RE: RE: RE(4): FW: [LSF/MM/BPF TOPIC] SMDK inspired MM changes for CXL

Kyungsan Kim <ks0204.kim@xxxxxxxxxxx> · Fri, 31 Mar 2023 20:34:17 +0900

Hi Gregory Price. 
Thank you for joining this topic and share your viewpoint.
I'm sorry for late reply due to some major tasks of our team this week.

>On Fri, Mar 24, 2023 at 05:48:08PM +0900, Kyungsan Kim wrote:
>> 
>> Indeed, we tried the approach. It was able to allocate a kernel context from ZONE_MOVABLE using GFP_MOVABLE.
>> However, we think it would be a bad practice for the 2 reasons.
>> 1. It causes oops and system hang occasionally due to kernel page migration while swap or compaction. 
>> 2. Literally, the design intention of ZONE_MOVABLE is to a page movable. So, we thought allocating a kernel context from the zone hurts the intention.
>> 
>> Allocating a kernel context out of ZONE_EXMEM is unmovable.
>>   a kernel context -  alloc_pages(GFP_EXMEM,)
>
>What is the specific use case of this?  If the answer is flexibility in
>low-memory situations, why wouldn't the kernel simply change to free up
>ZONE_NORMAL (swapping user memory, migrating user memory, etc) and
>allocate as needed?
>
>I could see allocating kernel memory from local memory expanders
>(directly attached to local CXL port), but I can't think of a case where
>it would be preferable for kernel resources to live on remote memory.

We have thought kernelspace memory tiering cases.
What memory tiering we assumes is to locate a hot data in fast memory and a cold data in slow memory.
We think zswap, pagecache, and Meta TPP(page promotion/demotion among nodes) as the kernelspace memory tiering cases.

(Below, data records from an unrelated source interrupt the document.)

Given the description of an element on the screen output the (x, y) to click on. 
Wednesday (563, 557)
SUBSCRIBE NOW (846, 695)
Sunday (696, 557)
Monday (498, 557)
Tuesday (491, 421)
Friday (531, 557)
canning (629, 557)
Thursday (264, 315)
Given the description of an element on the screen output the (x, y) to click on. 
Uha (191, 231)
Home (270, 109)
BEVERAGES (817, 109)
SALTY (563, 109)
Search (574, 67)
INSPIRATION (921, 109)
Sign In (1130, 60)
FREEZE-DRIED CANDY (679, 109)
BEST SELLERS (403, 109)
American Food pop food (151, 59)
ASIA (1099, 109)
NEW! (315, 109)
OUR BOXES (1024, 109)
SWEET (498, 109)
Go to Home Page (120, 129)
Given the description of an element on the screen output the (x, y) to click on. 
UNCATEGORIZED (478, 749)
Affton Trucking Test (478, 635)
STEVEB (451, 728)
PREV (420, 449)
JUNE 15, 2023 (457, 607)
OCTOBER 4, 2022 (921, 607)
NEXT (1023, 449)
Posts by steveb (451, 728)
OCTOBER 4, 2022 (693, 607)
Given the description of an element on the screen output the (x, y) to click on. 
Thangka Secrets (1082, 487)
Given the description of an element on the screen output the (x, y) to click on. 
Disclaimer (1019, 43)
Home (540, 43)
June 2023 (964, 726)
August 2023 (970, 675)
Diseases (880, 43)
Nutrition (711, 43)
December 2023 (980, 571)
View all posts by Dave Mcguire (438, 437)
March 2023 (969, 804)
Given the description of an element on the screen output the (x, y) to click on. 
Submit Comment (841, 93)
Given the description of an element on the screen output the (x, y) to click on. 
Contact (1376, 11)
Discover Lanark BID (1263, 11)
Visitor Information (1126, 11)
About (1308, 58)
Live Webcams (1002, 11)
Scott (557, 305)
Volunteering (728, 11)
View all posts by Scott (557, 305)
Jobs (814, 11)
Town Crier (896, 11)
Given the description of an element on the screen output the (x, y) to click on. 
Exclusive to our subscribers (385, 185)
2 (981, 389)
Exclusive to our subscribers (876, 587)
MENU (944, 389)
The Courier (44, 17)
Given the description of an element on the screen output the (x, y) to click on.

>Since local memory expanders are static devices, there shouldn't be a
>great need for hotplug, which means the memory could be mapped
>ZONE_NORMAL without issue.
>

IMHO, we think hot-add/remove is one of the key feature of CXL due to the composability aspect.
Right now, CXL device and system connection is limited. 
But industry is preparing a CXL capable system that allows more than 10 CXL channels at backplane, pluggable with EDSFF. 
Not only that, along with the progress of CXL topology - from direct-attached to switch, multi-level switch, and fabric connection -
I think the hot-add/remove usecase would become more important.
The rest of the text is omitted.